Langworthy et al., 2012 - Schwann cell myelination requires Dynein function. Neural Development   7(1):37 Full text @ Neural Dev.

Fig. 1 dync1h1 -deficient larvae express mbp RNA and protein in the central nervous system (CNS) but not the peripheral nervous system (PNS). (A, B) mbp RNA expression in the ventral spinal cord (white arrowhead), along motor nerves (mn, asterisks) and at the posterior lateral line nerve (pLLn, black arrowhead) of wild-type larvae. (C) Immunohistochemistry reveals Mbp (green) associated with motor nerves marked by Acetylated Tubulin staining (red, brackets). Arrows indicate prominent Mbp in the ventral spinal cord. The inset shows Mbp expression, alone, of the portion of the motor nerve, indicated by the dashed box. (D, E) mbp RNA expression in the spinal cord but not at the motor nerves or the pLLn of dync1h1 mutant larvae. (F) Mbp is absent from motor nerves and reduced in the ventral spinal cord of a mutant larva. The inset shows Mbp labeling, alone, of the portion of the motor nerve indicated by the dashed box. (G) pLLn of a wild-type larvae injected with dync1h1 antisense MO lacks mbp RNA expression. Panels A, B, D, E and G show whole 4.25 days post fertilization (dpf) larvae at the level of the mid-trunk with anterior to the left and dorsal to the top. Panels C and F show transverse sections through the level of the trunk with dorsal up. Scale bars equal 20 μm (A, B, D, E, G), 40 μm (C, F) and 50 μm for the insets.

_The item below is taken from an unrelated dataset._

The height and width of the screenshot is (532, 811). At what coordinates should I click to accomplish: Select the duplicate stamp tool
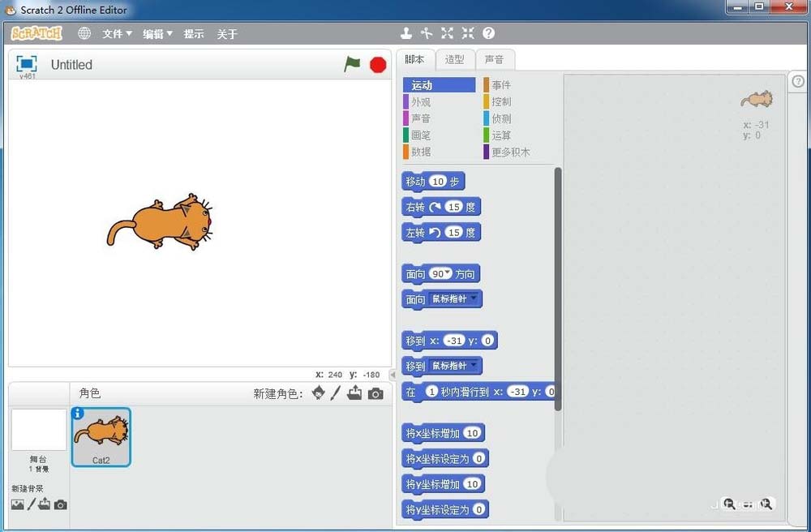(406, 33)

Fig. 2 Schwann cells are present at peripheral nerves in dync1h1 mutant larvae. (A, B) Images of transverse sections at the level of the mid-trunk of 3 dpf wild-type (A) and dync1h1 mutant (B) larvae labeled with antibodies to reveal Sox10 (red) and acetylated tubulin (green), which mark Schwann cells and axons, respectively. Schwann cells (arrows) are close to axons of motor nerves (mn) and the posterior lateral line nerve (pLLn). Insets are higher magnification views of motor nerves indicated by the dashed boxes. (C, D) Quantification of Schwann cells associated with motor roots (C) and pLLn (D). Significance of differences in Sox10+ Schwann cell numbers were calculated using nonparametric Mann–Whitney U analysis. Error bars represent standard error of the mean (SEM). Scale bar equals 80 μm for the main panel and 40 μm for the insets.

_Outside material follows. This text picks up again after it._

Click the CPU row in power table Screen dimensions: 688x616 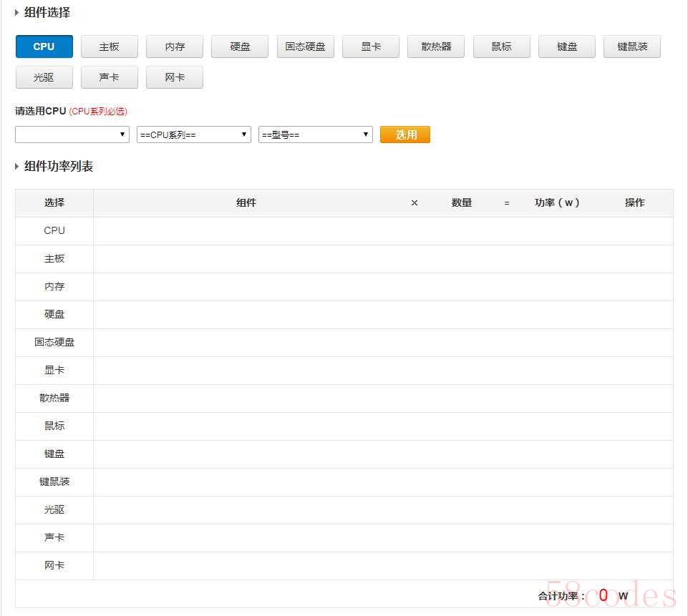54,230
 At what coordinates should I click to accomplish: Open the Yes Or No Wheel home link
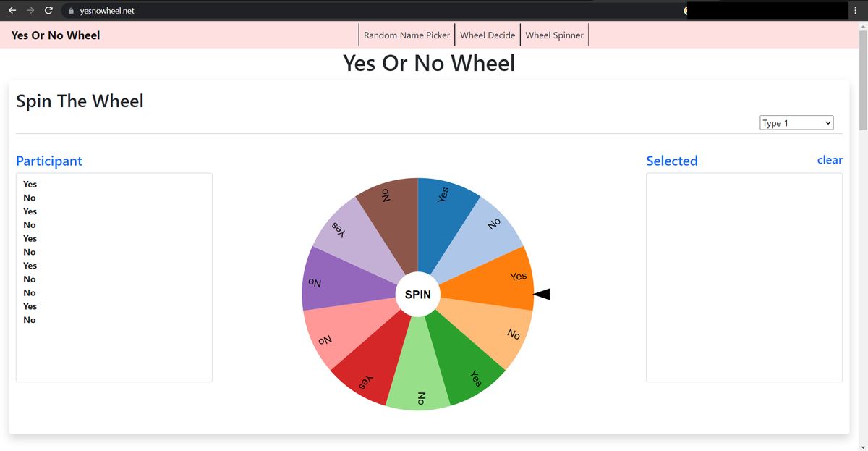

Fig. 3 Schwann cells migrate to motor axons in dync1h1 mutant larvae. (A, B) Frames from time-lapse movies of wild-type (A) and dync1h1 mutant (B) larvae carrying Tg(sox10:mRFP) and Tg(mnx1:GFP) transgenes to mark Schwann cells (red, arrow) and motor axons (green). Each sequence starts at 20 hours post fertilization (hpf) and elapsed time is shown in each panel. The final panel in each series shows tracks plotted for the migration of ten RFP+ Schwann cells over 6 hours, with 10 time points per hour. Images shown are lateral views of mid-trunk spinal cord with dorsal up. (C-F) Quantification of Schwann cell progenitor migration. The migration of ten sox10:mRFP+ Schwann cells were tracked over 6 hours with 10 time points per hour. (C) Schwann cell trajectories were assigned a direction of movement based on their starting and ending positions where the apex was assigned as the motor root exit point. I corresponds to anterior to posterior migration, II corresponds to dorsal to ventral migration, and III indicates posterior to anterior Schwann cell migration. A representative track from a wild-type embryo is displayed. (D) Quantification of Schwann cell trajectories from three embryos (30 Schwann cells) indicates that migration to the motor root is reduced but not eliminated in dync1h1 mutants. Categories I, II and III correspond to the diagram in panel C. No MR represents the Schwann cells that did not reach the motor root. (E) Schwann cell velocity is reduced in dync1h1/ embryos (P = 0.004). (F) Schwann cell meandering index, calculated by the displacement from the origin by the track length, is reduced in dync1h1/ embryos (P < 0.0001) indicating less directed movement. P-values were calculated for each track using nonparametric Mann–Whitney U-test statistical analysis. Error bars represent standard error of the mean (SEM). Scale bar equals 40 μm.

Fig. 4 Loss of dync1h1 function disrupts axon wrapping and Mbp expression by Schwann cells. (A, B) Wild-type and dync1h1 mutant larvae expressing sox10:mRFP (red) and mnx1:GFP (green) and labeled by anti-Mbp antibody (blue). Tube-like Mbp+ Schwann cells are evident at some axons of the motor nerve (mn) in wild type (dashed bracket) whereas Mbp Schwann cells appear more loosely associated with axons in the mutant (solid bracket). (C, D) Wild-type and dync1h1 mutant larvae expressing sox10:mRFP (red) and labeled by anti-Mbp (green) and anti-acetylated tubulin (AcTub, blue) antibodies. Mbp+ Schwann cells ensheath pLLn axons in wild-type. By contrast, RFP+ Schwann cells associated with the pLLn in dync1h1/ mutants do not express Mbp and appear loosely associated with axons. All panels show lateral views of 6 dpf wild-type and dync1h1/ larvae with anterior to the left and dorsal to the top. Scale bars equal 20 μm (A, B) and 10 μm (C, D).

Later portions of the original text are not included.